Task description:
Reproduce the rows from the line with "Expand Change version or product dropdown" to the line with "Action: 174,1661", substituting "How can I perform" for every occurrence of "How do I perform" and leaving all other text unchanged.

Data to process:

»»

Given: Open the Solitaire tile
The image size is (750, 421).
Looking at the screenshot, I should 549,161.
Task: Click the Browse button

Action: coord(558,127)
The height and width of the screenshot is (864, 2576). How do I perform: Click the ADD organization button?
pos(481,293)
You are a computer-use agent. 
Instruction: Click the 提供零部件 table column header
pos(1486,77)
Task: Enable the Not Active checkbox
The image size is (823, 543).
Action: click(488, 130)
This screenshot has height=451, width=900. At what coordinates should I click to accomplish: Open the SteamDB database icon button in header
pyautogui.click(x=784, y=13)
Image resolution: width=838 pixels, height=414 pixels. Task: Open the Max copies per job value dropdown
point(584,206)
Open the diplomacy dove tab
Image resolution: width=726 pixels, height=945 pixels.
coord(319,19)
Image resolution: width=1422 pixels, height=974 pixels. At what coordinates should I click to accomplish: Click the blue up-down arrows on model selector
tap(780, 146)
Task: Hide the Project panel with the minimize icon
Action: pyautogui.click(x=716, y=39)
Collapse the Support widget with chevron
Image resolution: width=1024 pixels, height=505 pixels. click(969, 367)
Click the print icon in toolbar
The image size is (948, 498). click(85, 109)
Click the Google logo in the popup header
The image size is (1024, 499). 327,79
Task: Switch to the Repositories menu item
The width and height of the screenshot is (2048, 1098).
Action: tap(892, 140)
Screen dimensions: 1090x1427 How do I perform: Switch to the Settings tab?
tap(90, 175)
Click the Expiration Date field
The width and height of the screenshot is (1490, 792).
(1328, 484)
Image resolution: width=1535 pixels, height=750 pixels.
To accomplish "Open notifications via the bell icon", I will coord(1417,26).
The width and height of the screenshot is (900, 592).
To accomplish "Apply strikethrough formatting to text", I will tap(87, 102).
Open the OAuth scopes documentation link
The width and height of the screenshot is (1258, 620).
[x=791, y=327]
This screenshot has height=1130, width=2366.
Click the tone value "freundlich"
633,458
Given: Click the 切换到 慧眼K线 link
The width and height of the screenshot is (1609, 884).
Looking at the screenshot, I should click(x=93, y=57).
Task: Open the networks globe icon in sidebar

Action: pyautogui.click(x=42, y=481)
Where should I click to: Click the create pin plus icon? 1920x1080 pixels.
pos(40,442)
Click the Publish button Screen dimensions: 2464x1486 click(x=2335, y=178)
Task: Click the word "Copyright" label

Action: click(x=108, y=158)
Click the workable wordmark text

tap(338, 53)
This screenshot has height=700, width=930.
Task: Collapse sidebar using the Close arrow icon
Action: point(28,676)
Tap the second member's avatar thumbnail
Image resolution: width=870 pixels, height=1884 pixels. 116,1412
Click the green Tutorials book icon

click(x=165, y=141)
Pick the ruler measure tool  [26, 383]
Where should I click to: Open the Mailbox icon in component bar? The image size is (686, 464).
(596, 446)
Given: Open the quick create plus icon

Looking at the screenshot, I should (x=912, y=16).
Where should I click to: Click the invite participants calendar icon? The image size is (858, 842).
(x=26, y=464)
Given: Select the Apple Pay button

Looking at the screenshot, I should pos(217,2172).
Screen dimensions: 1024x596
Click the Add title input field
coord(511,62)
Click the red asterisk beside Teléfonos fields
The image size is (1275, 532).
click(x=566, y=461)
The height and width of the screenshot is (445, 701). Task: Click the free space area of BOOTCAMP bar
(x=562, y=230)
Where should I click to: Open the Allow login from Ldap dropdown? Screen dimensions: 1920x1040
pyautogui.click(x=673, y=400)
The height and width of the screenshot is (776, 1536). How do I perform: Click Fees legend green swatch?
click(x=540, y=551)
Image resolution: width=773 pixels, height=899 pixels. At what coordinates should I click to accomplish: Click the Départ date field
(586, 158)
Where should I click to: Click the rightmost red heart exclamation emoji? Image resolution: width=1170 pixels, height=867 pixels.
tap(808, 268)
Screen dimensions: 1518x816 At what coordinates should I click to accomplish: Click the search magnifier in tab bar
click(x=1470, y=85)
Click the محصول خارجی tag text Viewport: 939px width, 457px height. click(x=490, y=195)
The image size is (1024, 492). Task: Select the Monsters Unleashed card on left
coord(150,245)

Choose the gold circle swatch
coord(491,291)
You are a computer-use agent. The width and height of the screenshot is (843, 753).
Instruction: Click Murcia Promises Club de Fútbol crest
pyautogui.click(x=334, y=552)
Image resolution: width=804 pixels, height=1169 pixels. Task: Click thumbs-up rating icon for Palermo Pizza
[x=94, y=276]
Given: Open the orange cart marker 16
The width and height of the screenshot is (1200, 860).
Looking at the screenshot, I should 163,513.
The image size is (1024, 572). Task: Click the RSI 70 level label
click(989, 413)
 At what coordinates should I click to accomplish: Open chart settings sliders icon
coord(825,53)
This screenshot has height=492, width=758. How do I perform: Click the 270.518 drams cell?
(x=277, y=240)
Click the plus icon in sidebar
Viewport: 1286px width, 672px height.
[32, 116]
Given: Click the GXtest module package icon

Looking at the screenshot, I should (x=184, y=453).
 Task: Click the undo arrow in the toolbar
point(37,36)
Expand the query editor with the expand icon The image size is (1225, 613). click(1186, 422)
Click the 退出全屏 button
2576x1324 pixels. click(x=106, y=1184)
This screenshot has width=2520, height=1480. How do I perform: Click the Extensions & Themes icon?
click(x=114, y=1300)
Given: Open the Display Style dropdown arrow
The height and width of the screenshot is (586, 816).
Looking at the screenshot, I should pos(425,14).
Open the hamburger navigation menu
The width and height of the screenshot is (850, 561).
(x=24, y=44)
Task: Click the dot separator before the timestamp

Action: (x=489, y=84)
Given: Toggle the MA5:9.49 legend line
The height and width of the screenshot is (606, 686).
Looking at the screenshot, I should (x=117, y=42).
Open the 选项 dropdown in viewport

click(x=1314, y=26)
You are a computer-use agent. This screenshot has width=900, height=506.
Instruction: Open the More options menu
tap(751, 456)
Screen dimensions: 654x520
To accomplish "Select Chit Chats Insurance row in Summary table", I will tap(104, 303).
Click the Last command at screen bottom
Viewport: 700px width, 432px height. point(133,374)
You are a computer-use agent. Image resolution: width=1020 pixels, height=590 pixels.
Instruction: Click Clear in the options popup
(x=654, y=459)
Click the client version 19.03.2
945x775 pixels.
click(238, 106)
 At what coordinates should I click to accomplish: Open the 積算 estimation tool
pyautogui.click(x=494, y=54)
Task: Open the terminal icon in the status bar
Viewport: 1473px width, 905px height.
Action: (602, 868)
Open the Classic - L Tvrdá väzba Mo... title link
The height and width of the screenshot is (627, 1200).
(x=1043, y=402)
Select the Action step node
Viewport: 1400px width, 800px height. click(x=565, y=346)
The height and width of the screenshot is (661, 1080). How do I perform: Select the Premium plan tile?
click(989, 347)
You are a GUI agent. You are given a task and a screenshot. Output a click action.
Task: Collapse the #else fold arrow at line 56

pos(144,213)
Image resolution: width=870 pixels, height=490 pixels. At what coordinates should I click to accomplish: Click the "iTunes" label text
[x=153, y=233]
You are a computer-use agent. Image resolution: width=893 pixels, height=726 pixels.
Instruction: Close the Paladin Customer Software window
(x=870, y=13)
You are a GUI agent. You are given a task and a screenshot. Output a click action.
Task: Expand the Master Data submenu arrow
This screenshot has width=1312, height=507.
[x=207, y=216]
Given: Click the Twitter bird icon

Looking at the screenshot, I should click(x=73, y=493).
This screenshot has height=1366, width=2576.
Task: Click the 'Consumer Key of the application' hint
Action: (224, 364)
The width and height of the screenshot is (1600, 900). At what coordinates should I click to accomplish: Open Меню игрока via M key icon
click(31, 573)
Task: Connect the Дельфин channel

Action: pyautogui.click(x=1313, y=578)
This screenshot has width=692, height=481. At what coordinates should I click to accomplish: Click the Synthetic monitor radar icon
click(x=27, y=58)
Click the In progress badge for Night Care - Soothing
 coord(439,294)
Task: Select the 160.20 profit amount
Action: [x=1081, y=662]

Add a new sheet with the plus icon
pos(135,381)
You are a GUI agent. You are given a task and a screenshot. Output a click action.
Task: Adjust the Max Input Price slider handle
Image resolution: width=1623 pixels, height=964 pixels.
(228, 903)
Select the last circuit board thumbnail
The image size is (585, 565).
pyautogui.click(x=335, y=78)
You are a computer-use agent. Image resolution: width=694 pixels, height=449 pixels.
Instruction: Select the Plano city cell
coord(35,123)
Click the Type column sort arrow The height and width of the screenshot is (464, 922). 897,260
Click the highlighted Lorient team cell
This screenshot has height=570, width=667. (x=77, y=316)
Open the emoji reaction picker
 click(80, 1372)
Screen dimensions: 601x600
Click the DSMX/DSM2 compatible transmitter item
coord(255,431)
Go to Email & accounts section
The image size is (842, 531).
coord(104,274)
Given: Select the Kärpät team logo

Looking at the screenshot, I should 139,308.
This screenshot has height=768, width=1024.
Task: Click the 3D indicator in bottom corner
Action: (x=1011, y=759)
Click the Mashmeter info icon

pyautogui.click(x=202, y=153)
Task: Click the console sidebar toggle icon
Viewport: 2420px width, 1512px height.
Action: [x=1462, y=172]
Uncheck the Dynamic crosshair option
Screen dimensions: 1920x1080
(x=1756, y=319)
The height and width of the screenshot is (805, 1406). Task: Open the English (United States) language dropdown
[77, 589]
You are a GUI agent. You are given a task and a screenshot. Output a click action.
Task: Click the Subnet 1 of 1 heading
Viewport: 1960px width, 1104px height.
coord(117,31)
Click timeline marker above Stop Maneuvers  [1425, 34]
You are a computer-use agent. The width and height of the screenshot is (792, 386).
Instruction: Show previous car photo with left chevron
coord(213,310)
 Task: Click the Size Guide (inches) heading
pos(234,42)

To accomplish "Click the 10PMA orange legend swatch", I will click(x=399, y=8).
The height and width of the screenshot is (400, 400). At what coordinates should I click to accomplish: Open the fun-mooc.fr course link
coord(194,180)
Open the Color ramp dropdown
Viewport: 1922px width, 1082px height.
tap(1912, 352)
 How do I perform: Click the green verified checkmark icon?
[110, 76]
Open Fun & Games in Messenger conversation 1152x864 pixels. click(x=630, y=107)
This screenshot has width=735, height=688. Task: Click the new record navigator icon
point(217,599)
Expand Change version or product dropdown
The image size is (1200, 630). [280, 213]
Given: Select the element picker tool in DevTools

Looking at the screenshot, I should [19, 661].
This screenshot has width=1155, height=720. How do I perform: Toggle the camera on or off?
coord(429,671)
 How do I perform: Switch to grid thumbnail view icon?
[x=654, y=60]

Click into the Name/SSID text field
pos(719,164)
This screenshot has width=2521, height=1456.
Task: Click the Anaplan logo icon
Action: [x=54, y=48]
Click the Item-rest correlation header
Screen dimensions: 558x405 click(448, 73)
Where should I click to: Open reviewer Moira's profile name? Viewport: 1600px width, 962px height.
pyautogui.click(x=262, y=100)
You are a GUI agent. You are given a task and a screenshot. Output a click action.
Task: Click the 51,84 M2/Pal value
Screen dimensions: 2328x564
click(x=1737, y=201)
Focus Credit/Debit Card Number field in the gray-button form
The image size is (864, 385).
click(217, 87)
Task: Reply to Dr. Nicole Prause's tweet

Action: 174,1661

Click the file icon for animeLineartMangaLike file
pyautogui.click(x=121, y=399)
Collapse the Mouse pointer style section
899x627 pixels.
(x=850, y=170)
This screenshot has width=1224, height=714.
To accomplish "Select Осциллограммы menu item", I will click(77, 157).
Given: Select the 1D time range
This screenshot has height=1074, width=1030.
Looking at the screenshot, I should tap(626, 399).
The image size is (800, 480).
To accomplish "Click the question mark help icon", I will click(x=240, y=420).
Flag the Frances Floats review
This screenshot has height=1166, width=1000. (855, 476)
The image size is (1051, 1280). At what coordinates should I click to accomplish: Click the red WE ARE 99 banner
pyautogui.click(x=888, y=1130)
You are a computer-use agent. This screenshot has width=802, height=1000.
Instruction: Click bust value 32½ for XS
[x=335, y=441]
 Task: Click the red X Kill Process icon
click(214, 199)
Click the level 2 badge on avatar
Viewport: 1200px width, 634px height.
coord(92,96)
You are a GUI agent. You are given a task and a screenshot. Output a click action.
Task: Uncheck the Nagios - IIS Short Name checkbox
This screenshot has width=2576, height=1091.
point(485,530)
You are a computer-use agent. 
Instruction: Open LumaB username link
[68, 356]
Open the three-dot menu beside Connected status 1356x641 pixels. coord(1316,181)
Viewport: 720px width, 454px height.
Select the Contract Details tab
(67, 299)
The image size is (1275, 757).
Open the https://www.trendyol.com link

««

Complete response:
Expand Change version or product dropdown
The image size is (1200, 630). [280, 213]
Given: Select the element picker tool in DevTools

Looking at the screenshot, I should [19, 661].
This screenshot has width=1155, height=720. How can I perform: Toggle the camera on or off?
coord(429,671)
 How can I perform: Switch to grid thumbnail view icon?
[x=654, y=60]

Click into the Name/SSID text field
pos(719,164)
This screenshot has width=2521, height=1456.
Task: Click the Anaplan logo icon
Action: [x=54, y=48]
Click the Item-rest correlation header
Screen dimensions: 558x405 click(448, 73)
Where should I click to: Open reviewer Moira's profile name? Viewport: 1600px width, 962px height.
pyautogui.click(x=262, y=100)
You are a GUI agent. You are given a task and a screenshot. Output a click action.
Task: Click the 51,84 M2/Pal value
Screen dimensions: 2328x564
click(x=1737, y=201)
Focus Credit/Debit Card Number field in the gray-button form
The image size is (864, 385).
click(217, 87)
Task: Reply to Dr. Nicole Prause's tweet

Action: 174,1661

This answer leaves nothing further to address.